## Spaceship Titanic 🚀
This notebook is an exercise in exploratory data analysis and machine learning. It uses the [Spaceship Titanic](https://www.kaggle.com/c/spaceship-titanic) data set, which contains information about the passengers's fate on the futuristic spaceship Titanic.

### Introduction
First, we will import the necessary libraries, load the data, and survey basic information about the data.


In [None]:
import pandas as pd
import matplotlib.pyplot as plt
import numpy as np
import seaborn as sns

train_set = pd.read_csv('train.csv')
test_set = pd.read_csv('test.csv')

train = train_set.copy()
test = test_set.copy()
train_set.head()

#### 1. Check the dataset details, missing values, datatypes and other information.
It will allow us to further choose the examination methods determine exploration strategy.



In [None]:
# check the 'Transported' column data distribution
sns.countplot(x='Transported', data=train_set)

In [None]:
train_set.dtypes ### check the data type of each column

We can see that the features are of type `object` and `int64` -  the first ones are categorical types, the latter is a numerical type.
The dataset description is available in the [Kaggle dataset description](https://www.kaggle.com/c/spaceship-titanic/data).
The columns are as follows:
- **PassengerId** - A unique Id for each passenger. Each Id takes the form gggg_pp where gggg indicates a group the passenger is travelling with and pp is their number within the group. People in a group are often family members, but not always.
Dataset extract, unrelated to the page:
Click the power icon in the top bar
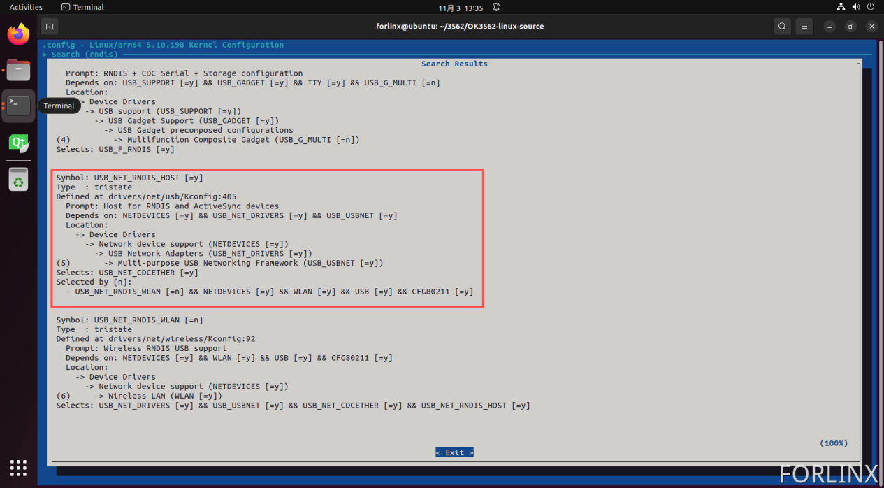884x488 pixels. (x=870, y=7)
- **HomePlanet** - The planet the passenger departed from, typically their planet of permanent residence.

- **CryoSleep** - Indicates whether the passenger elected to be put into suspended animation for the duration of the voyage. Passengers in cryosleep are confined to their cabins.
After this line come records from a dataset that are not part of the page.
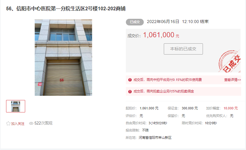Click the 加入关注 link text
Screen dimensions: 246x150
(18, 124)
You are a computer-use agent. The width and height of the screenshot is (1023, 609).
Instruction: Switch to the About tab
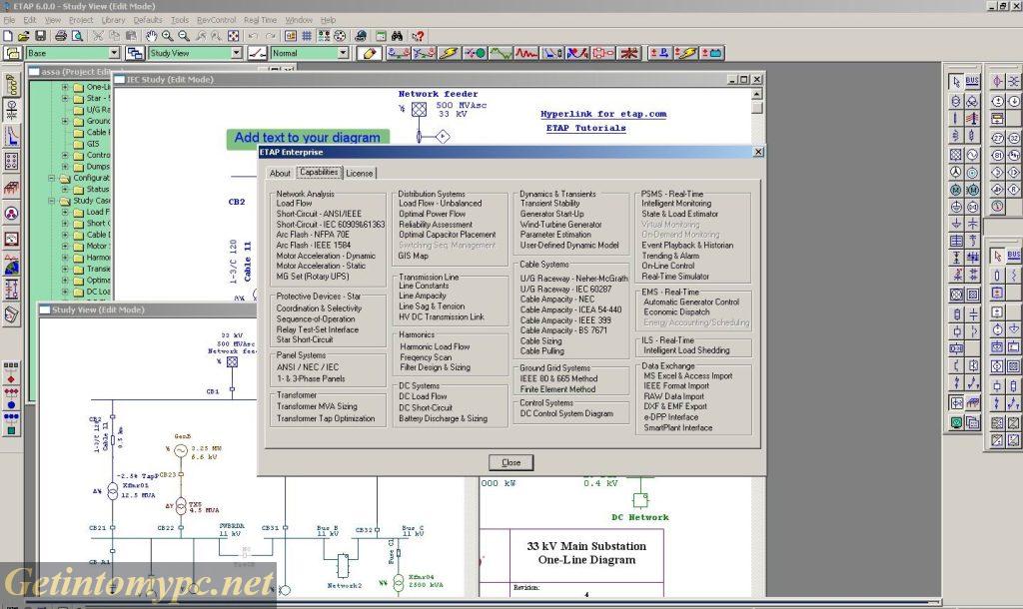tap(280, 173)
- **Cabin** - The cabin number where the passenger is staying. Takes the form deck/num/side, where side can be either P for Port or S for Starboard.

- **Destination** - The planet the passenger will be debarking to.

- **Age** - The age of the passenger.

- **VIP** - Whether the passenger has paid for special VIP service during the voyage.

- **RoomService, FoodCourt, ShoppingMall, Spa, VRDeck** - Amount the passenger has billed at each of the Spaceship Titanic's many luxury amenities.

- **Name** - The first and last names of the passenger.

- **Transported** - Whether the passenger was transported to another dimension. This is the target, the column you are trying to predict.

In [None]:
train_set.isnull().sum() ### check the missing value of each column

In [None]:
train_set.isnull().sum()/train_set.shape[0]*100 ### check the percentage of missing value of each column

In [None]:
train_set.describe() ### check the statistical summary of each column (from the numerical columns)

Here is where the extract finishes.